The cold climate of Cooma won’t deter the thousands of people expected to descend upon its streets this year to hear some of our country’s best buskers. On Saturday 25 November, the Australian National Busking Championship (ANBC) will be holding its 12th ANBC Grand Final competition in the Snowy Mountains gateway town.
From 10 am the contestants will busk across the town in an effort to garner enough support from the judges to be crowned winners on the Centennial Park stage in the afternoon.
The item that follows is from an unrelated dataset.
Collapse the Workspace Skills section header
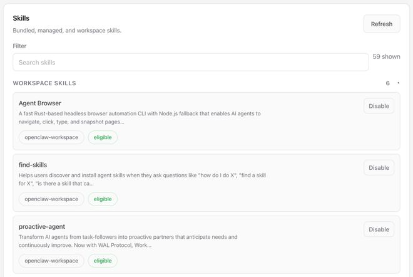Screen dimensions: 413x277 [x=44, y=83]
Marking the musicians will be former Australian Idol judge, Ian ‘Dicko’ Dickson, rising country pop star, Taylor Moss, and Gympie Muster’s operations manager, Oz Balydon.
Up for grabs is the champion’s title, prize money, and a chance to perform at next year’s Gympie Muster. Dicko expects this year’s event to bring another crop of talent to the scene.
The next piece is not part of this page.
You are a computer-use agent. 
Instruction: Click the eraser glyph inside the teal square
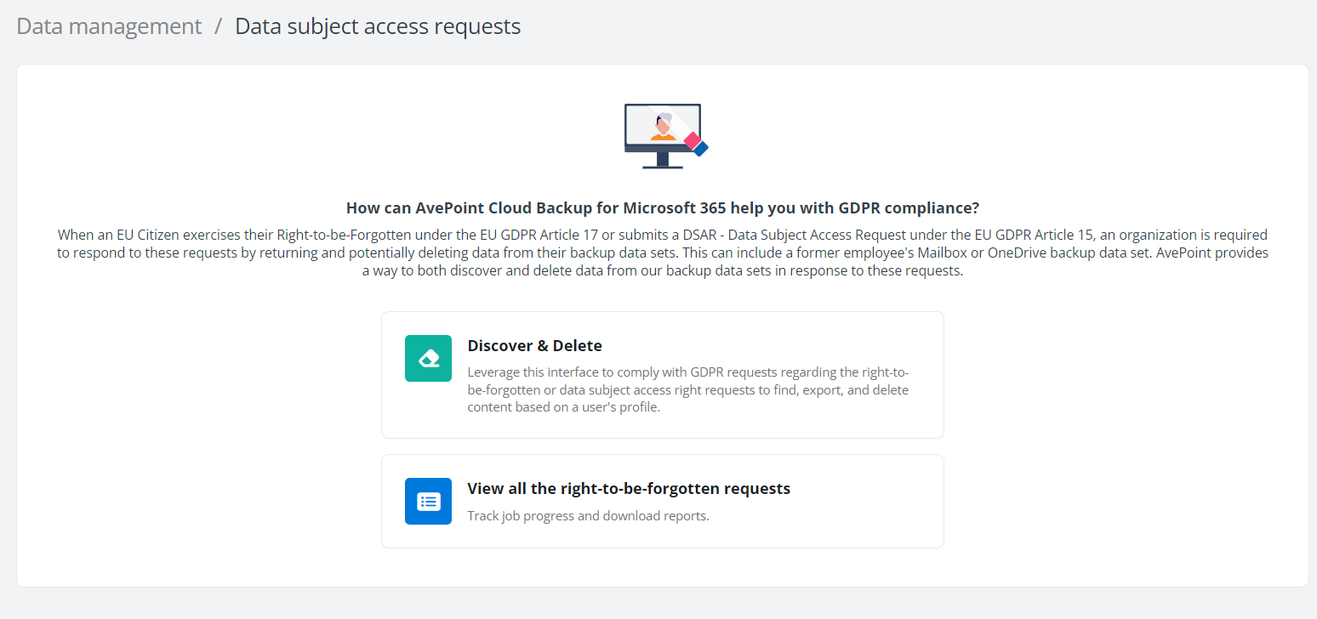pyautogui.click(x=428, y=358)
“Street performers are a crucial element of Australia’s musical ecosystem and busking is a fantastic method of honing the performance chops of any wannabe recording star. I’m really looking forward to seeing the quality and diversity of the talent.”
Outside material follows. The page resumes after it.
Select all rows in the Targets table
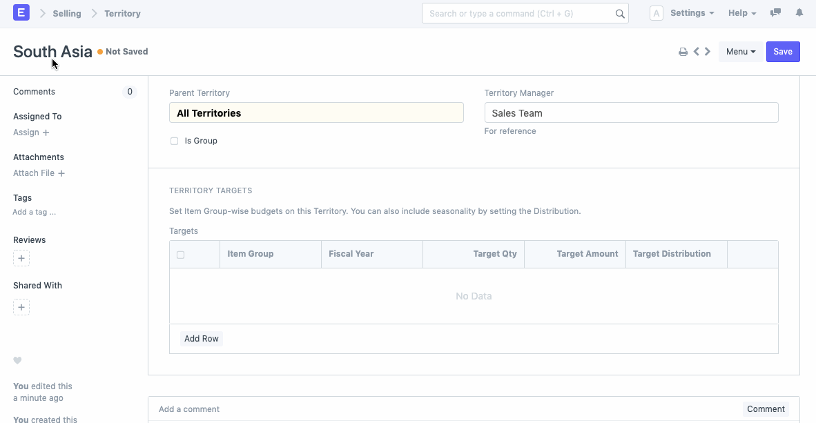The width and height of the screenshot is (816, 423). click(x=182, y=254)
Kicking off the festival on Friday night (24 November) will be a free-entry Latin Fiesta welcome party at the Alpine Hotel from 6 pm. Along with a band, percussion and samba dancers, headline act Taylor Moss will be performing songs from her new five-track EP The Heartland due to be released next Friday. Taylor is joining her manager Dicko as a judge on the Saturday.
“We are very different people. But we also have an artist/manager relationship and naturally don’t agree on a lot of things,” she said.
“So when we are judging, I dare say that’s going to come out and be very similar. He’ll be bad cop and I’ll be the good cop.”
Taylor began her career with busking at the age of 15, after her dad refused to buy the guitar she asked him for.
“He said to me, ‘We’re gonna buy it for you and you’re not gonna play it. I don’t want to see that money go to waste. You go out there and busk on your $200 guitar, make your money, then buy your own guitar and prove to me that you really want to do this.'”
Over four weekends Taylor pumped out the jams on the streets of her hometown, Noosa, before going out to buy herself a new Cole Clark guitar with the $2000 she made.
“You’re not being paid to do a gig, but you’re trying to win people over into your music. I think busking shows massive courage and it’s super powerful. I take my hat off to anyone that does it,” she said.
Taylor has only driven through Cooma before, but she’s keen to join the festivities and help raise the already growing profile of our nation’s country music.
“Australia is a completely different kettle of fish to the US. I personally think you can’t compare your hometown or people to what they have over in America.
“People say they don’t like country music, but as soon as you put Shania Twain or Kenny Rogers on, you’re all bloody singing along. We live in Australia, there’s a bit of country in all of us.”